# To the 40



## SilverFox (Feb 19, 2008)

So I have received numerous PM's from the group of 40 about retaliation and not too etc etc as you may have noticed I have put in my sig line and under my Avatar picture where I stand in this list.

Now let me be perfectly clear what this list means to me and what I am doing.

First off I am not "bombing" everyone in that list, in my mind that would completely negate what these gracious and generous gorillas on this list have done.

What the list is, is simple it is a reminder to me to PIF, MAW, assist or in some cases perhaps Bomb either these members directly in there name. This isn't about just going on a rampage but it is about carrying on what I have done since I joined this board and sharing amongst my fellow gorillas.

Does that mean I won't bomb that member directly at some point well as we have seen with Conch the answer to that is no, but it won't be a bomb for bombs sake. In Conch's case it was his birthday recently, I knew he didn't have suitable travel case (plastic grocery bags Mark??? Come on :r) so I took the opportunity. Al and Dave recently one a contest I held so I took that opportunity. I have PIF'd as well and counted that against the list.

I hope that this clarifies what my intentions are with respect to the 40.

Regardless of what happens and how, I want to again extend my gratitude for what you have done for me. I am truly honored and humbled, this is something I will always remember.

Shawn


----------



## mugen910 (May 14, 2008)

Oustanding Shawn.....Nothing better than thanking those in your life by simple means of making them or people around them happier. :tu


----------



## Mr.Maduro (Aug 2, 2006)

That's exactly why you were targeted!! :tu


----------



## ssutton219 (Apr 17, 2007)

Mr.Maduro said:


> That's exactly why you were targeted!! :tu


:tpd:

Summed it up right there.

Shawn


----------



## rsamos (Jun 29, 2008)

ssutton219 said:


> :tpd:
> 
> Summed it up right there.
> 
> Shawn


Just what I was thinking as I read the OP.

Shawn - don't know ya myself. From your response to this amazing hit, it's clear that's been my loss. Very gracious acceptance of one heck of a thoughtful hit. Kudos to all you guys. Really.

/randy


----------



## mugen910 (May 14, 2008)

Mr.Maduro said:


> That's exactly why you were targeted!! :tu


:tpd::r:r:gn:gn


----------



## TripleF (May 16, 2007)

SilverFox said:


> So I have received numerous PM's from the group of 40 about retaliation and not too etc etc as you may have noticed I have put in my sig line and under my Avatar picture where I stand in this list.
> 
> Now let me be perfectly clear what this list means to me and what I am doing.
> 
> ...


*Yeah Shawn, I gotcha.

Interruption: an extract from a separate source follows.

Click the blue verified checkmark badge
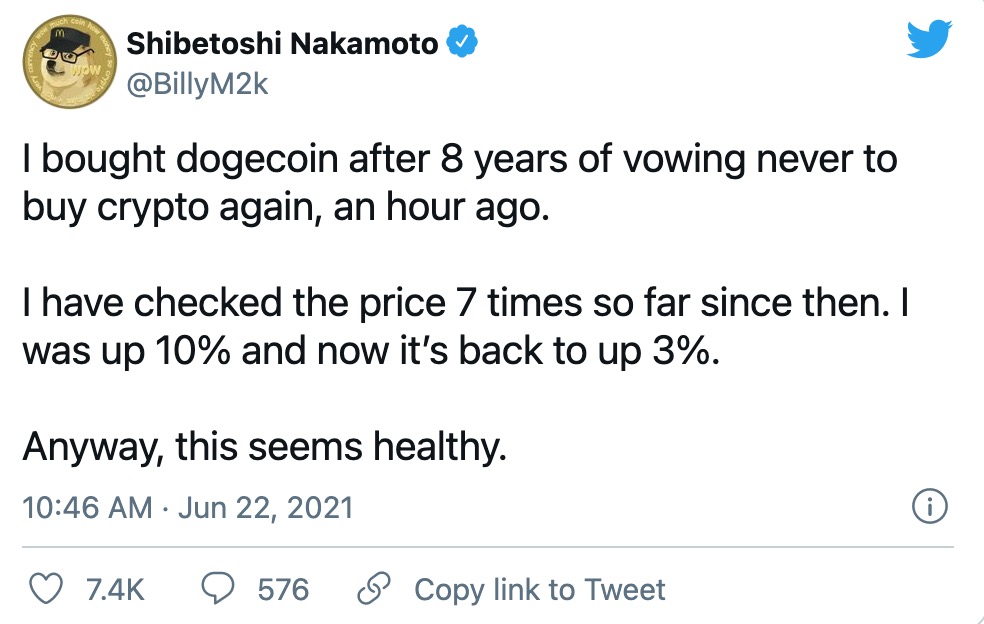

You have a list of the people who were allegedly involved in some sort of gratitude towards you, and now and you may or may not bomb them.............uhhhhhh ......allegedly. *
*
However, when the alleged, allegedly happens or allegedly doesn't happen, you'll mysteriously change the text under your user name to represent the allegations.*

Yeah, gotcha......loud and clear. :r


----------



## awsmith4 (Jun 5, 2007)

Shawn I think we all would say that the gift was not to start a war but to show our appreciation for all you do at CS. Your post is a reflection of how the gift should have been received...as a gift, it would not be a gift if we expected something in return. Enjoy the hell out of that rod brother and remember to share the great fish stories throughout the many years we all have to come here at Club Stogie.


----------



## Old Sailor (Jul 27, 2006)

:chk


----------



## BigVito (Jan 1, 2000)

Old Sailor said:


> :chk


not the confused chicken dance :r


----------



## Old Sailor (Jul 27, 2006)

BigVito said:


> not the confused chicken dance :r


oh wait....I don't have ta worry....I'm not 40 :r:r


----------



## BigVito (Jan 1, 2000)

Old Sailor said:


> oh wait....I don't have ta worry....I'm not 40 :r:r


Whew! me either, back to the drawing board. BTW I lost our addy what was it?

----------------
Now playing: Kenny Wayne Shepherd - Let Go
via FoxyTunes


----------



## Old Sailor (Jul 27, 2006)

BigVito said:


> Whew! me either, back to the drawing board. *BTW I lost our addy what was it*?
> 
> ----------------
> Now playing: Kenny Wayne Shepherd - Let Go
> via FoxyTunes


----------



## BigVito (Jan 1, 2000)

Old Sailor said:


>


Addy is where we send things 
and it was supposed to be your not our 
----------------
Now playing: Kiss - Doncha Hesitate - Demo
via FoxyTunes


----------



## Old Sailor (Jul 27, 2006)

That one, I lost it also.....the hit never went through anyway,* somebody* got all the cigars that weekend.:hn


----------



## BigVito (Jan 1, 2000)

Old Sailor said:


> That one, I lost it also.....the hit never went through anyway,* somebody* got all the cigars that weekend.:hn


:r now your trying to  me :r

I meant your addy the addy booker sends too

----------------
Now playing: Gang Green - Church Of Fun
via FoxyTunes


----------



## sailchaser (Jun 16, 2007)

Old Sailor said:


> That one, I lost it also.....the hit never went through anyway,* somebody* got all the cigars that weekend.:hn


I can confirm that


----------



## Old Sailor (Jul 27, 2006)

BigVito said:


> :r now your trying to  me :r
> 
> I meant your addy the addy booker sends too
> 
> ...


DOH!!! PM coming at ya.


----------



## BigVito (Jan 1, 2000)

Old Sailor said:


> DOH!!! PM coming at ya.


:r dang that was hard

----------------
Now playing: Aerosmith - On The Road Again
via FoxyTunes


----------



## sailchaser (Jun 16, 2007)

SilverFox said:


> Regardless of what happens and how, I want to again extend my gratitude for what you have done for me. I am truly honored and humbled, this is something I will always remember.
> 
> Shawn


"I will always remember" makes the jungle go round and round and I just wish I would have been in on it


----------



## Conch Republican (Nov 21, 2007)

Old Sailor said:


> oh wait....I don't have ta worry....I'm not 40 :r:r


Nope - you are *TRIPLE* that!!


----------



## Conch Republican (Nov 21, 2007)

SilverFox said:


> Does that mean I won't bomb that member directly at some point well as we have seen with Conch the answer to that is no, but it won't be a bomb for bombs sake. In Conch's case it was his birthday recently, I knew he didn't have suitable travel case (plastic grocery bags Mark??? Come on :r) so I took the opportunity.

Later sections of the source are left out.